Hope this is of some help to you.
Kia Ora for the reply Kiriwai,
Gasp, cough, splutter.... sell?? what the?
Re: consolidation of blocks does that mean that the existing titles of land would cease to exist post consolidation or perhaps get say... phased out in future?
I think I'm still a little confused about the actual reason for consolidation of titles. For example if someone had interests in three small blocks of land and those blocks were consolidation with five other larger blocks next to it (in which they had no interest) wouldnt they then have interests in the entire lands?
Kia ora Purerehua
Changing maori freehold land to general can also be done to allow a mortgage to be taken out on maori land.
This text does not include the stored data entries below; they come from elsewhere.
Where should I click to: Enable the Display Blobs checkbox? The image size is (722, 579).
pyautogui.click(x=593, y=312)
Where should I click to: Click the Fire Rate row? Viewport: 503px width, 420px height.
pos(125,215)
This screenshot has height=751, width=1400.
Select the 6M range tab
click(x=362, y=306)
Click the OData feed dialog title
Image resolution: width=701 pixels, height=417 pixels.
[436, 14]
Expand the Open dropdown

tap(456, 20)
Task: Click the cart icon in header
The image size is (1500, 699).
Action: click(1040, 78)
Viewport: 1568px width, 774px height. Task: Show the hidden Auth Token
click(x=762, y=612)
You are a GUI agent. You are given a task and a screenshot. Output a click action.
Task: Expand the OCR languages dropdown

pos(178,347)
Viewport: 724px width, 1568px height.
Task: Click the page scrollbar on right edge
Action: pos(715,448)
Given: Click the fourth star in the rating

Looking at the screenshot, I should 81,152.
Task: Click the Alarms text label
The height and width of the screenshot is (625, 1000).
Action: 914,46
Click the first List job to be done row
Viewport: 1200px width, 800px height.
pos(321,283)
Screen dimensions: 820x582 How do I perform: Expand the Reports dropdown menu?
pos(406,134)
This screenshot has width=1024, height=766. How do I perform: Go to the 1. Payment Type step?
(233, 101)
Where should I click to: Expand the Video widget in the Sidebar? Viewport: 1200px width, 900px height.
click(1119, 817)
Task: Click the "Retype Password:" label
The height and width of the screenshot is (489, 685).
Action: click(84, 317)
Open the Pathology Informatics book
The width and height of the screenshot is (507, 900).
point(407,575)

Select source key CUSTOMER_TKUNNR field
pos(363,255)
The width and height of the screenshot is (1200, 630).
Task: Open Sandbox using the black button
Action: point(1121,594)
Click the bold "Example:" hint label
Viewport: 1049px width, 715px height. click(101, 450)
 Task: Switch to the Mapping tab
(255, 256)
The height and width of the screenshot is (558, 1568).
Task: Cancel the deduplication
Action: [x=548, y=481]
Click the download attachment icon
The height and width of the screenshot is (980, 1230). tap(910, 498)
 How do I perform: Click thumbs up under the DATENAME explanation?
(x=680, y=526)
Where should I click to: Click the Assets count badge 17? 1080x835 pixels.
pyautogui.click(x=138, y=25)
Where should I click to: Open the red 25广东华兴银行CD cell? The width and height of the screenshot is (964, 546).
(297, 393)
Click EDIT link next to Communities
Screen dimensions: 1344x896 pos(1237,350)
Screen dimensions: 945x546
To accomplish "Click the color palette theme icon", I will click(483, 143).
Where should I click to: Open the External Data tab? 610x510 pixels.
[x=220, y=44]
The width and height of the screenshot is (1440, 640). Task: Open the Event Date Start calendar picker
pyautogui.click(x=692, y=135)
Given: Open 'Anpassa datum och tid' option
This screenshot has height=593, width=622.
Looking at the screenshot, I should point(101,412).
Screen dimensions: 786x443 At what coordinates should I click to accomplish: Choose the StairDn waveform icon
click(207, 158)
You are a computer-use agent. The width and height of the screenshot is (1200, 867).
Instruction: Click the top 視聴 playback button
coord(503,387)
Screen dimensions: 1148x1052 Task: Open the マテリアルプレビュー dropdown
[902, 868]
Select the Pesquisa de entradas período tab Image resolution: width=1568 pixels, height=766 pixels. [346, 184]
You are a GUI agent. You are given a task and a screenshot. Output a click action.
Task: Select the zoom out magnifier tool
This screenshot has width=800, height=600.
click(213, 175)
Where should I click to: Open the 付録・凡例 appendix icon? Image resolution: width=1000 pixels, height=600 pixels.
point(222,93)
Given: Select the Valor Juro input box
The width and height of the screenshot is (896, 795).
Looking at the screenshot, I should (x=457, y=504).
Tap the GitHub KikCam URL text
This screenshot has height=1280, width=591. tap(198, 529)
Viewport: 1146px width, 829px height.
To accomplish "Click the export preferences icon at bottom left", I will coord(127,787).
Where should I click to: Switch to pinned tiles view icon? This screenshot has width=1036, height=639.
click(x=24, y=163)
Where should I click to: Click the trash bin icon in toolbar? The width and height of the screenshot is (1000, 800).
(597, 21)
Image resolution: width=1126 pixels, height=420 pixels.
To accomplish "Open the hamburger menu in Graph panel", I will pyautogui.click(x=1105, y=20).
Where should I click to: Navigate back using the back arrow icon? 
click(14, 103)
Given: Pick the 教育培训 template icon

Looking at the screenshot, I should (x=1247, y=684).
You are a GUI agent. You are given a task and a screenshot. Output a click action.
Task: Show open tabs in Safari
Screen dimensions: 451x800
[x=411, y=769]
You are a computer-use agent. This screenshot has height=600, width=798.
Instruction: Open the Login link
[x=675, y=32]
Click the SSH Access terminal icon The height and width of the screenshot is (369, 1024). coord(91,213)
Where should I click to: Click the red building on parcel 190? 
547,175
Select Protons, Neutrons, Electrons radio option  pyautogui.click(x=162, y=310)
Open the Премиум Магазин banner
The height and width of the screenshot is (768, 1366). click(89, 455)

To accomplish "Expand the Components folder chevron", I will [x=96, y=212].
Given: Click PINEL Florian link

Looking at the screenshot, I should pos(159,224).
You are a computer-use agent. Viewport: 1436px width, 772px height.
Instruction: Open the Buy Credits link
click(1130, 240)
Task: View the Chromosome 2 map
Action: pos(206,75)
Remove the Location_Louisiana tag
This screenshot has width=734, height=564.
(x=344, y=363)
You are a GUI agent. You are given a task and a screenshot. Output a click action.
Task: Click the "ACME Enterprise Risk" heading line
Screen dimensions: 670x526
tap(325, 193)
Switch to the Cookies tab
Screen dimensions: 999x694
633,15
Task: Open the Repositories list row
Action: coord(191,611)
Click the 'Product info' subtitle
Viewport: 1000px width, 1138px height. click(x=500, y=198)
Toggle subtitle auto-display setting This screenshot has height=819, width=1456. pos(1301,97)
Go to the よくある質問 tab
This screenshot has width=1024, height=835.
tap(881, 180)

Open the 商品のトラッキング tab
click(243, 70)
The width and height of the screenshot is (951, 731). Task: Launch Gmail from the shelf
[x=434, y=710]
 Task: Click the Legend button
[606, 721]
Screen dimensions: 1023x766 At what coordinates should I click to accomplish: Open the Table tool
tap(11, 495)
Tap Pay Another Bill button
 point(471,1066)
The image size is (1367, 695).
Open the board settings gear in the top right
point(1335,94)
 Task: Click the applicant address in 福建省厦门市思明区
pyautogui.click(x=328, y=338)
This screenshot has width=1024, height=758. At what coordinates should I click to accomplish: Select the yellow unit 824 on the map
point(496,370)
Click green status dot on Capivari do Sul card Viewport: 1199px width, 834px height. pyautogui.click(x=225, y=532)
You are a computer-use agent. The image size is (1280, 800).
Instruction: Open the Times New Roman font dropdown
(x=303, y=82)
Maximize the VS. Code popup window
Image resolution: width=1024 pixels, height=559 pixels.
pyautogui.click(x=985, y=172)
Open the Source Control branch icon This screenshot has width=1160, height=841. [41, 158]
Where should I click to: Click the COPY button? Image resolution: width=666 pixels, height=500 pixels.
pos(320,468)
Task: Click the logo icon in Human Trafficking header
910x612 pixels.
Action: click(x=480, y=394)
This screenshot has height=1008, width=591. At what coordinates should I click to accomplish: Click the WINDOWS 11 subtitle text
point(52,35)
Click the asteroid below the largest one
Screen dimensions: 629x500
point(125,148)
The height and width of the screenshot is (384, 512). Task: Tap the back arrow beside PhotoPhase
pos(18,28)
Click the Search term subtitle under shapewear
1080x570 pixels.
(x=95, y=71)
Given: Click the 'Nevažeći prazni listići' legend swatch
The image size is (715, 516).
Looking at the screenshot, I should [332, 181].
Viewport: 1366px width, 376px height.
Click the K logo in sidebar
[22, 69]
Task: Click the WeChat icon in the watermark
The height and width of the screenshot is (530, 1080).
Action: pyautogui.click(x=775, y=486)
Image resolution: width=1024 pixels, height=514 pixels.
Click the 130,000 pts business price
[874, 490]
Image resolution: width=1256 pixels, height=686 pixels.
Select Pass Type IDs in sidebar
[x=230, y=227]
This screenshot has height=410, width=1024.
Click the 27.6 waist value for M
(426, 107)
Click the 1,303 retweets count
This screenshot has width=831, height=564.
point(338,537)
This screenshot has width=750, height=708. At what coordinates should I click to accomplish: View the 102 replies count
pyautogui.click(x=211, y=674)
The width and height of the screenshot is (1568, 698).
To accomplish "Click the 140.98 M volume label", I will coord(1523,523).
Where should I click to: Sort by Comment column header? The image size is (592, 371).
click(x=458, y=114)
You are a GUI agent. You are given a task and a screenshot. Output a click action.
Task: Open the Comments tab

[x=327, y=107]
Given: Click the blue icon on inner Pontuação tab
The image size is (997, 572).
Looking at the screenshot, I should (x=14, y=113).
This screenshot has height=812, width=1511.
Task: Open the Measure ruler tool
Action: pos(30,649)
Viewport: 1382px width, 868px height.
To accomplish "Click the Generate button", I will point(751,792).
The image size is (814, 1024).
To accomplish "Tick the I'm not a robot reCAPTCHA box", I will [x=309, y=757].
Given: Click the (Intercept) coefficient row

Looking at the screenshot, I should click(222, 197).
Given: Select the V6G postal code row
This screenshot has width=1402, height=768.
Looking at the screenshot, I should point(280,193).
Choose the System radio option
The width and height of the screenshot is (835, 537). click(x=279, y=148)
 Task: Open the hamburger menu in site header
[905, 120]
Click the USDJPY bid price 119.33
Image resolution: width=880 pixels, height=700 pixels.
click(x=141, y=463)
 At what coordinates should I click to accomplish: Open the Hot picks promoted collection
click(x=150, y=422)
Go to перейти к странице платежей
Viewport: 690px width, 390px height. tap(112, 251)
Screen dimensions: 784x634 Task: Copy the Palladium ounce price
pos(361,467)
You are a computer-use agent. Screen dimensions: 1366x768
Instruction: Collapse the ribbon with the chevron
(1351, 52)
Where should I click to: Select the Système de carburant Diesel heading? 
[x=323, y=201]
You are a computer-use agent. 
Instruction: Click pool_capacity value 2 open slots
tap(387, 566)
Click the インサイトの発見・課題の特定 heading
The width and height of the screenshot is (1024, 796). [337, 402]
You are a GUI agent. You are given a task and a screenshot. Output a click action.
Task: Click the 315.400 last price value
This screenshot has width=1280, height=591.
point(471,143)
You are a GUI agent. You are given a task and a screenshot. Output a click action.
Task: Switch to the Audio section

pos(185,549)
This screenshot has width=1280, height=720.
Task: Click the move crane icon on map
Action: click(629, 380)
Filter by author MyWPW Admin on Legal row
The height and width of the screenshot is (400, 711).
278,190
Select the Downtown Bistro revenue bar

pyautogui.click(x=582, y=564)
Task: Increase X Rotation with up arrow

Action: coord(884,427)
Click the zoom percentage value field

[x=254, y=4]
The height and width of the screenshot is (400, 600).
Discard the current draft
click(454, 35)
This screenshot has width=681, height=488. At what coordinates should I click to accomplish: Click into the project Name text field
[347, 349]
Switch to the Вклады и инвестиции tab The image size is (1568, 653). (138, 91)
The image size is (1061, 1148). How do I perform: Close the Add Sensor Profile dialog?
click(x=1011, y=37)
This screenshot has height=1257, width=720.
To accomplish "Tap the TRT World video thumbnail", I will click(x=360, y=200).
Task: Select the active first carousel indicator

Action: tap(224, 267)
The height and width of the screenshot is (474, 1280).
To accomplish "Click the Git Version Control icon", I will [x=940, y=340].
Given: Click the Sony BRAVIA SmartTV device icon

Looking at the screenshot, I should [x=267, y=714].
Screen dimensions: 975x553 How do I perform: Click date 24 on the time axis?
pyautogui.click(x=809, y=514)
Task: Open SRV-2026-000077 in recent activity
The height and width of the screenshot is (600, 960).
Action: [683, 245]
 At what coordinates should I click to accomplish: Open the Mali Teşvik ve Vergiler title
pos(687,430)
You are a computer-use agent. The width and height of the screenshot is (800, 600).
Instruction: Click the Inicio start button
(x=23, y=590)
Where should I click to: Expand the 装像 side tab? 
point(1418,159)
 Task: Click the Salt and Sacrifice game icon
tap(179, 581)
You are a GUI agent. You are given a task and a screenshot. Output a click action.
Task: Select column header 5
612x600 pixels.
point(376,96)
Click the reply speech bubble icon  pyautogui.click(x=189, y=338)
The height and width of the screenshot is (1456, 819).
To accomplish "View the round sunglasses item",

Under current law, you cannot mortgage land that is under the status of Maori Freehold land. Why would you want to? Well we did it 30 years ago to drain the swampy area's of our farm block and leased it to farmers in order to service the mortgage.
However it is again freehold now and we are considering changing it back, again something that can be done.
Title consolidation sounds to me like a process designed to counter fragmentation of land shares. However, the scenario you mentioned, somehow does not make sense.
3 small blocks consolidated with 5 larger blocks? That is not possible. The 5 larger blocks would need to be purchased or gifted in order for them to be included with the 3 smaller blocks, or vice versa ie purchased or gifted 3 smaller blocks by the owners of the 5 larger blocks.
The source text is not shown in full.